» **Exercise directions**
Please count the lines in the data below that mention the word "video", then give only the total.

*** Record set ***

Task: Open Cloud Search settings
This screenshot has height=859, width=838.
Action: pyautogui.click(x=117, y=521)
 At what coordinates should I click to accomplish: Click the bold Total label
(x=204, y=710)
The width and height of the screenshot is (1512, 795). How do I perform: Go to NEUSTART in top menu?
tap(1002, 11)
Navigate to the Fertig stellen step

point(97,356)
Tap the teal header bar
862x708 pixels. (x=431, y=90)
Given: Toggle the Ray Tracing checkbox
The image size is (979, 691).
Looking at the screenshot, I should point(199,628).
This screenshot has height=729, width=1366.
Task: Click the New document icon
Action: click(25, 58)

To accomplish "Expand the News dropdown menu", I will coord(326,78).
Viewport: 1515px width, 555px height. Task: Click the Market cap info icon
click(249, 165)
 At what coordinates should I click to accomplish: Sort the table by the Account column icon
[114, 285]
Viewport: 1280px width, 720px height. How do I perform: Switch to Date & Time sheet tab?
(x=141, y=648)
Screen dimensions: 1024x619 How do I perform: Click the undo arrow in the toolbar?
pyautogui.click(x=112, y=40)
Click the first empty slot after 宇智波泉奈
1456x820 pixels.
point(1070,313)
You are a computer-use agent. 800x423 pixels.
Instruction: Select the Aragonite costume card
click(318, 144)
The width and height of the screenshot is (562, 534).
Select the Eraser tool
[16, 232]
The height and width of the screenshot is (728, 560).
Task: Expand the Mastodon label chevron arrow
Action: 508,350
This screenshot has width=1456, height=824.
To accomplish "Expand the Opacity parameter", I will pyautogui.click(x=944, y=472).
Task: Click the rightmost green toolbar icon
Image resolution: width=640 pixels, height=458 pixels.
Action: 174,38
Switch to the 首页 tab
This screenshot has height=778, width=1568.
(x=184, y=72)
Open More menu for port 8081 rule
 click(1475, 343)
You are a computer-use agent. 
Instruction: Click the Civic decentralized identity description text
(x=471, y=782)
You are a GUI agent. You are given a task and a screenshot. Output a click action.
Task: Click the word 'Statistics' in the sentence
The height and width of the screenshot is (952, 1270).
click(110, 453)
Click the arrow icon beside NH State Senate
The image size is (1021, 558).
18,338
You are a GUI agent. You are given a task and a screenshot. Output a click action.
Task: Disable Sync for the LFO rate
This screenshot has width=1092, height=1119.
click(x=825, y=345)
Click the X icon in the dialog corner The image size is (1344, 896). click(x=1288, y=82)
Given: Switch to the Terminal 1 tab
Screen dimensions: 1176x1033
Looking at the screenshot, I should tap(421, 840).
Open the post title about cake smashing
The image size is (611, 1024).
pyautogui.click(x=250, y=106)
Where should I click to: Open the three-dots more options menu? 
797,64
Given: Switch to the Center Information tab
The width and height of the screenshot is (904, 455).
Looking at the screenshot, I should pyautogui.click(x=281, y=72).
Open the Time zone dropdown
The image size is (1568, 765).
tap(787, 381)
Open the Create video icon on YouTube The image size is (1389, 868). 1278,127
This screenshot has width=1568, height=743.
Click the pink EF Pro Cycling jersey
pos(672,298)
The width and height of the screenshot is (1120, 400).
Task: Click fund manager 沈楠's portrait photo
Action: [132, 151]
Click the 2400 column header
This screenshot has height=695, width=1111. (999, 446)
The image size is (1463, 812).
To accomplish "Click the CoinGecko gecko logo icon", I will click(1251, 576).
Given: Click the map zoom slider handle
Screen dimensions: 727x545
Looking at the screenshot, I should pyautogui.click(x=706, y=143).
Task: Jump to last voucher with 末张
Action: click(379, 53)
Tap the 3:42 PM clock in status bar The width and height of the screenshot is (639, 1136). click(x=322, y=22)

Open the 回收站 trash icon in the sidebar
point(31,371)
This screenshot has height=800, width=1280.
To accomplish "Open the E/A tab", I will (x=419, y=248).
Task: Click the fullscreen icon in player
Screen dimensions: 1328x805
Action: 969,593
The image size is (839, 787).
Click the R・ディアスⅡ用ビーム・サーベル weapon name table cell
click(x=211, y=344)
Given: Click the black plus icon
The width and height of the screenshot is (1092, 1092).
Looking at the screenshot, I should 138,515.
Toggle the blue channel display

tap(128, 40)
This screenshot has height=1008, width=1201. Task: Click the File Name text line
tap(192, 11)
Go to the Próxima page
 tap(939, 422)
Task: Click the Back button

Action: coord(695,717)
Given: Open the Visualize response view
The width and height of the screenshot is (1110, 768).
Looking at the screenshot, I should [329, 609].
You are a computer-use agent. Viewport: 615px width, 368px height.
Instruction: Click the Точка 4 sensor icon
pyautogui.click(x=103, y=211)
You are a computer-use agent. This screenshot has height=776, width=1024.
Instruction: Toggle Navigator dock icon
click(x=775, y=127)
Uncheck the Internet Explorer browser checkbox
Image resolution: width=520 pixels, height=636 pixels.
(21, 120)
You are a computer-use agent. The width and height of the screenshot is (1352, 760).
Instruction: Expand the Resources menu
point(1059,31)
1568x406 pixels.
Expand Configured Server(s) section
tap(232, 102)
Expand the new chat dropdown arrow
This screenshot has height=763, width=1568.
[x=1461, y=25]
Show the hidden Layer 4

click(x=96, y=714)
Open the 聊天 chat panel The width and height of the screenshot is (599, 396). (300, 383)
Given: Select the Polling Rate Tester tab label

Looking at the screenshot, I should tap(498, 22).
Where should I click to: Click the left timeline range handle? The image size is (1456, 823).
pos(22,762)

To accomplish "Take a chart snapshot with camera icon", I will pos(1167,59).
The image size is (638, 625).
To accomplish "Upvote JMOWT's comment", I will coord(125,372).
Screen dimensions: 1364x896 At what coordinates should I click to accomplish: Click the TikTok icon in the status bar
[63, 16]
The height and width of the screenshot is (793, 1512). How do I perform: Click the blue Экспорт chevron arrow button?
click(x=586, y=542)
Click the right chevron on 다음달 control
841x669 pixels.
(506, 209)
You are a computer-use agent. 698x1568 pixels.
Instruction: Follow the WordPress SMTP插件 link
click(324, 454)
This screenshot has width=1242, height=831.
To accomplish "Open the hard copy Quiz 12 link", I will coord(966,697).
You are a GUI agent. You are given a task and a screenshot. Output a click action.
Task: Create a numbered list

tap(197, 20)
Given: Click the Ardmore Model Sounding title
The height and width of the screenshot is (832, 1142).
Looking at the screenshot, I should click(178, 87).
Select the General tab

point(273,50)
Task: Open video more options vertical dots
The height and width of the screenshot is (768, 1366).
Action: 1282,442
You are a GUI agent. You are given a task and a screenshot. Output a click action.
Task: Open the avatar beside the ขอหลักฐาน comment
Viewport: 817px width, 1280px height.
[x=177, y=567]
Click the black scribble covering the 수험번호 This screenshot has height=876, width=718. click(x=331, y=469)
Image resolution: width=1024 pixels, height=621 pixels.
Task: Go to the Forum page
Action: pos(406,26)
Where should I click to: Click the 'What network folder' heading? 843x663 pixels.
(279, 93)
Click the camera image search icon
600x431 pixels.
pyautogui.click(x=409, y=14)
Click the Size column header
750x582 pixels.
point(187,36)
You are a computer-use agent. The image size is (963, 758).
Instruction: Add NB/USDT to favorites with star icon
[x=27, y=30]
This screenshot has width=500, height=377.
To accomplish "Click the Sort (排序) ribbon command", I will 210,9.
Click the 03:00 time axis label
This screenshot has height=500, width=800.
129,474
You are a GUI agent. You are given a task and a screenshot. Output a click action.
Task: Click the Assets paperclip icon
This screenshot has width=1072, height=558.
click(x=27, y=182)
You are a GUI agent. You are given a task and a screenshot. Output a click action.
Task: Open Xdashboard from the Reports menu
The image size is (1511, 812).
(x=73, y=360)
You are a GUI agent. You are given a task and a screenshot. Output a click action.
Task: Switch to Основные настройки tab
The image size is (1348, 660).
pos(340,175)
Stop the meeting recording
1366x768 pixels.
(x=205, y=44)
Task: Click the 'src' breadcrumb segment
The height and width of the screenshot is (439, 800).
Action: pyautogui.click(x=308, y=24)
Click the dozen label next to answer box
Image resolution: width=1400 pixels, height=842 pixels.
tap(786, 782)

*** End of Record set ***

» **Answer to this task**
2